Jumat, 03 April 2020 – 01:03 WIB

Ilustrasi sabu yang diselundupkan ke Bali.

Ilustrasi sabu yang diselundupkan ke Bali.

DENPASAR, REQnews - Warga negara Cina bernama Ho Ping Kwong berusia 43 tahun diusulkan jaksa penuntut umum I Gusti Lanang Suyadnyana agar dijatuhi hukuman penjara selama 20 tahun. Usul jaksa itu disampaikan kepada hakim Pengadilan Negeri Denpasar dalam sidang tuntutan melalui teleconference, Kamis 2 April 2020.

Ho Ping Kwong terbukti bersalah karena menyelundupkan sabu seberat 3 kilogram dari negaranya ke Bali.

"Menuntut supaya majelis hakim menjatuhkan pidana penjara selama 20 tahun dikurangi selama terdakwa berada dalam tahanan, dengan perintah tetap ditahan, denda Rp 800 juta yang bisa diganti dengan tiga bulan penjara," kata IB Putu Swadharma saat membaca nota tuntutan tersebut di Denpasar.

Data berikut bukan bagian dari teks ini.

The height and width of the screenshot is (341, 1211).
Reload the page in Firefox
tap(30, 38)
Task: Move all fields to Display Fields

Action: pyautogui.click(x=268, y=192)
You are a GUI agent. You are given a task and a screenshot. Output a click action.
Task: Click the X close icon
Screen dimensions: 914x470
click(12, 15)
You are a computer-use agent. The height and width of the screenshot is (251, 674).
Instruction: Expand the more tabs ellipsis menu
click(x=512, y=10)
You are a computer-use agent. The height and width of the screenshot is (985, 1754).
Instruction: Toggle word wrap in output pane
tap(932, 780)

Putu Swadharma dalam tuntutannya menyatakan terdakwa telah melanggar Pasal 112 ayat (2) UU RI Nomor 35 Tahun 2009 tentang Narkotika.

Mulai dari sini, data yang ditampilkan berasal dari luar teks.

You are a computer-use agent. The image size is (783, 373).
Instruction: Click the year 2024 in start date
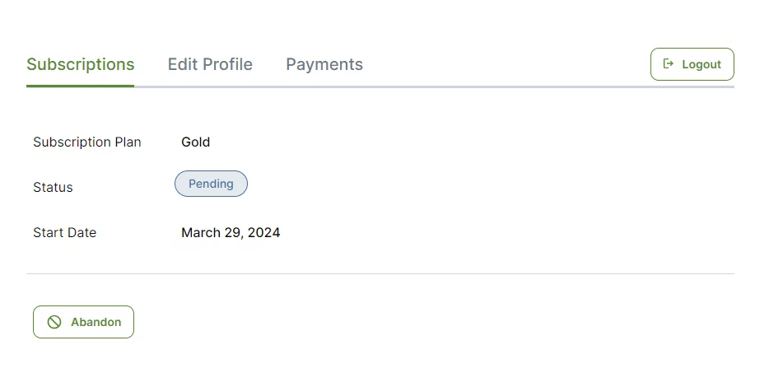(x=264, y=233)
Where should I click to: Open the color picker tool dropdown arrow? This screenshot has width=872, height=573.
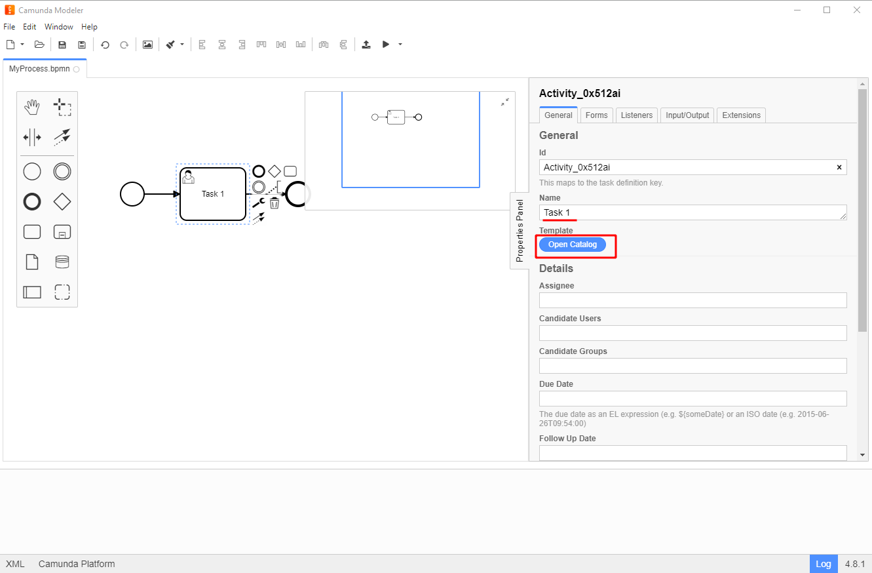[x=182, y=45]
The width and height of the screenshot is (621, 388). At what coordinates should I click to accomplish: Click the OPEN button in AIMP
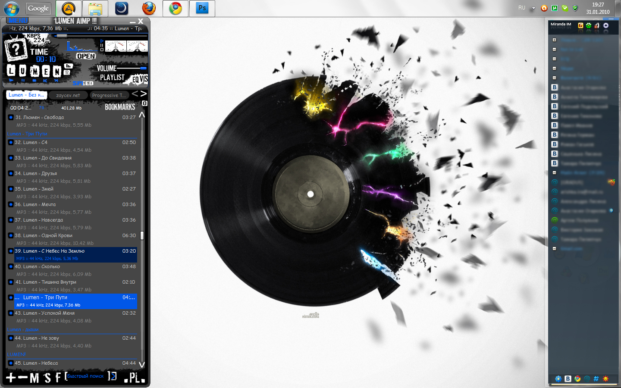[86, 56]
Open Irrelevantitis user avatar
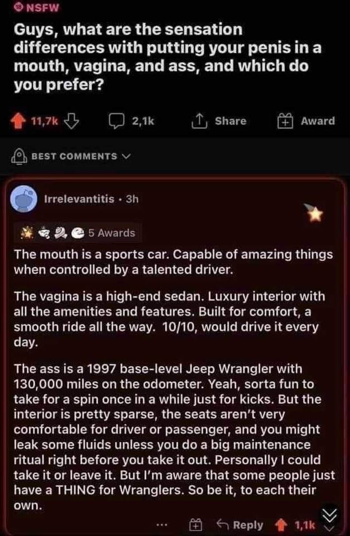Image resolution: width=350 pixels, height=536 pixels. tap(26, 198)
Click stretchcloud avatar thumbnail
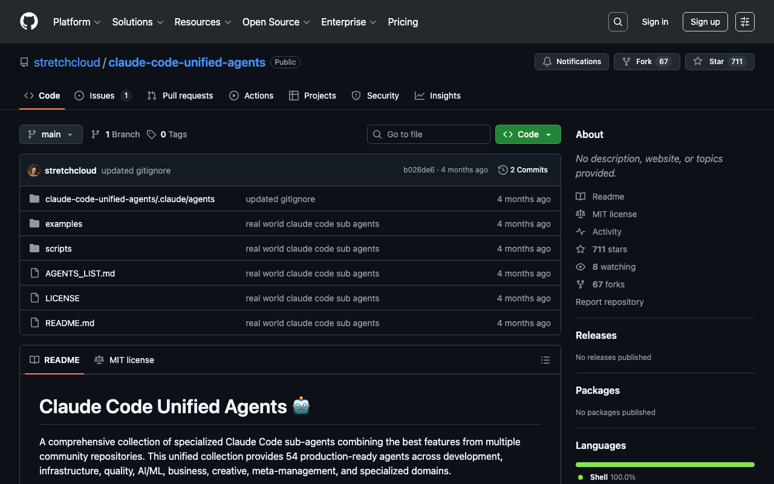The width and height of the screenshot is (774, 484). pyautogui.click(x=34, y=171)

Dalam pertimbangannya, Jaksa IB Putu Swadharma menyatakan terdakwa telah bertemu Hung Tsai pada 29 November 2019 meminta menemani seseorang bernama Jacky yang berangkat ke Bali membawa narkotika jenis Sabu diselipkan di dalam dinding koper.

Jika terdakwa berhasil membawa narkotika itu maka akan diberikan upah sebesar 10.000 dolar Hongkong. Ho Ping Kwong saat itu memang sangat membutuhkan uang sehingga bersedia memenuhi permintaan Hung Tsai, menemani Jacky ke Thailand.

Di Thailand, pada 2 Desember 2019 dia bertemu dengan seseorang bernama Ah Fai dan diberikan koper yang di dalamnya berisi 13 paket plastik berisi sabu. Hingga akhirnya, terdakwa berangkat ke Bali dengan membawa koper berisi narkotika jenis sabu dengan rute penerbangan Thailand - Bandara Ngurah Rai.

Ketika berada di ruang bagasi, petugas Bea Cukai melihat gerak gerik mencurigakan terdakwa dan dilakukan x-ray pada kopernya. Hasilnya ditemukan 13 paket berisi kristal bening diduga narkotika jenis sabu dengan berat total 3.230 gram bruto.

Saat diinterogasi terdakwa mengakui barang tersebut benar dibawanya ke Bali dan terdakwa tidak memiliki izin atas kepemilikan narkotika itu.